It was sweet to think that he remembered them. During the past year or two when evil tongues spoke of him before her, of his recklessness, his dissipations, his servility to the growing influence of the Pompadour, she had not altogether believed, but her heart, faithful to the child-lover, had ached and rebelled against his growing neglect.
Now he was whispering explanations—not excuses, for he needed none, since he had always loved her and only jealousies and intrigues had kept him from her side. As he protested, she still did not altogether believe—oh, the folly of it all! the mad, glad folly!—but he said that with a kiss she would understand.
He was right. She did understand.
And he talked much of his ambitions. Was it not natural? Men were so different to women! He, proud of his love for her, was longing to show her his power, to rule and to command; she, half-shy of her love for him, felt her pride in submitting to his wish, in laying down at his feet the crown and sceptre of domination which she had wielded up to now with so proud and secure a hand.

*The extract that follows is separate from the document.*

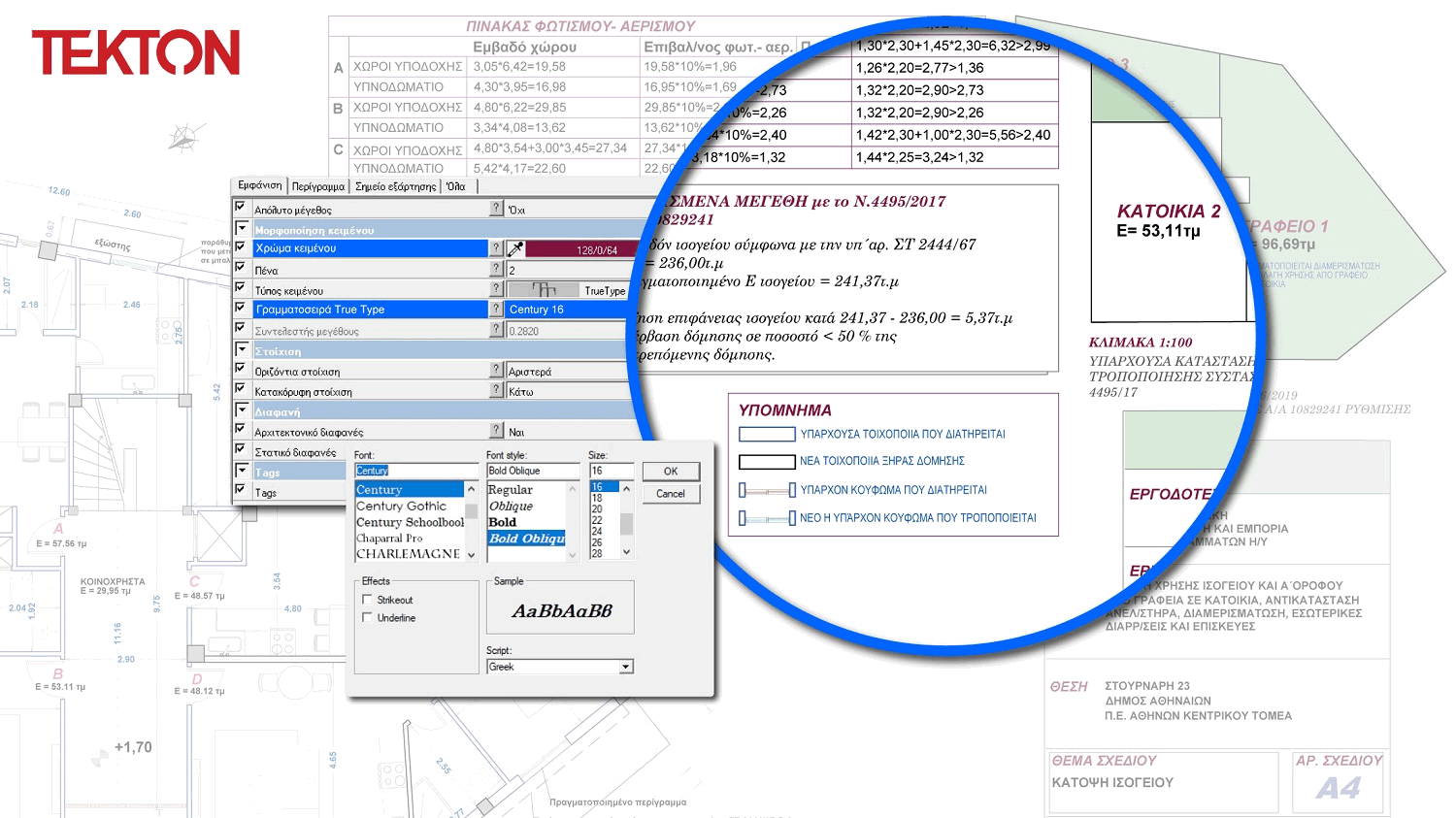This screenshot has width=1456, height=818.
Task: Click help icon for Οριζόντια στοίχιση
Action: [x=497, y=370]
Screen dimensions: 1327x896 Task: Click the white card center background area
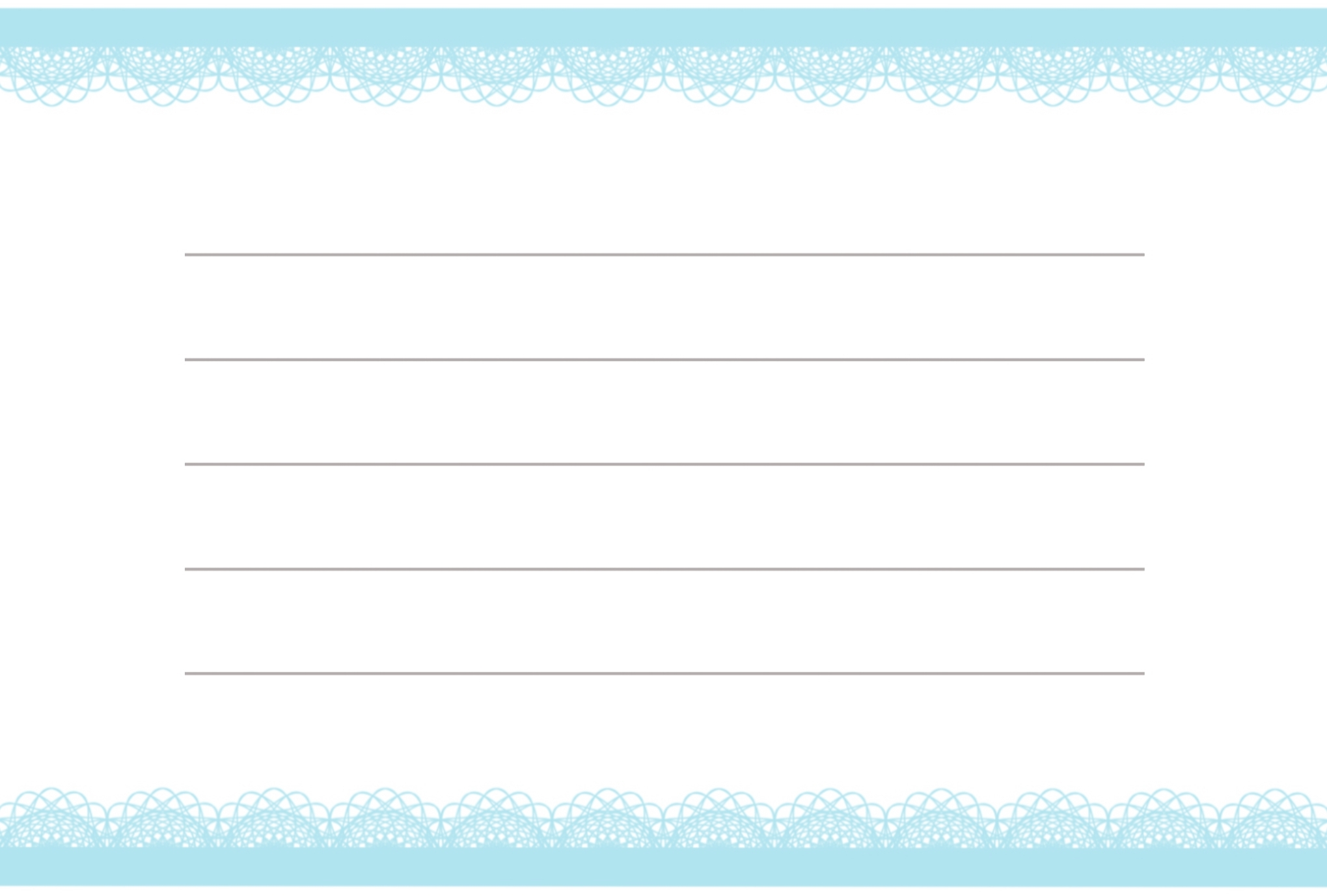click(663, 448)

Men were so different. That, too, she understood with the first touch of a man's kiss on her lips.
She chided herself for her mistrust of him; was it not natural that he should wish to rule? How proud was she now that her last act of absolute power should be the satisfaction of his desire.
That new Ministry? Well, he should have it as he wished. One word from her, and her father would grant it. Her husband must be the most powerful man in France; she would make him that, since she could: and then pillow her head on his breast and forget that she ever had other ambitions save to see him great.
Smiling through her tears, she begged his forgiveness for her mistrust of him, her doubts of the true worth of his love.
"It was because I knew so little," she said shyly as her trembling fingers toyed nervously with the lace of his cravat; "no man has ever loved me, Gaston—you understand? There were flatterers round me and sycophants—but love——"
She shook her head with a kind of joyous sadness for the past. It was so much better to be totally ignorant of love, and then to learn it—like this!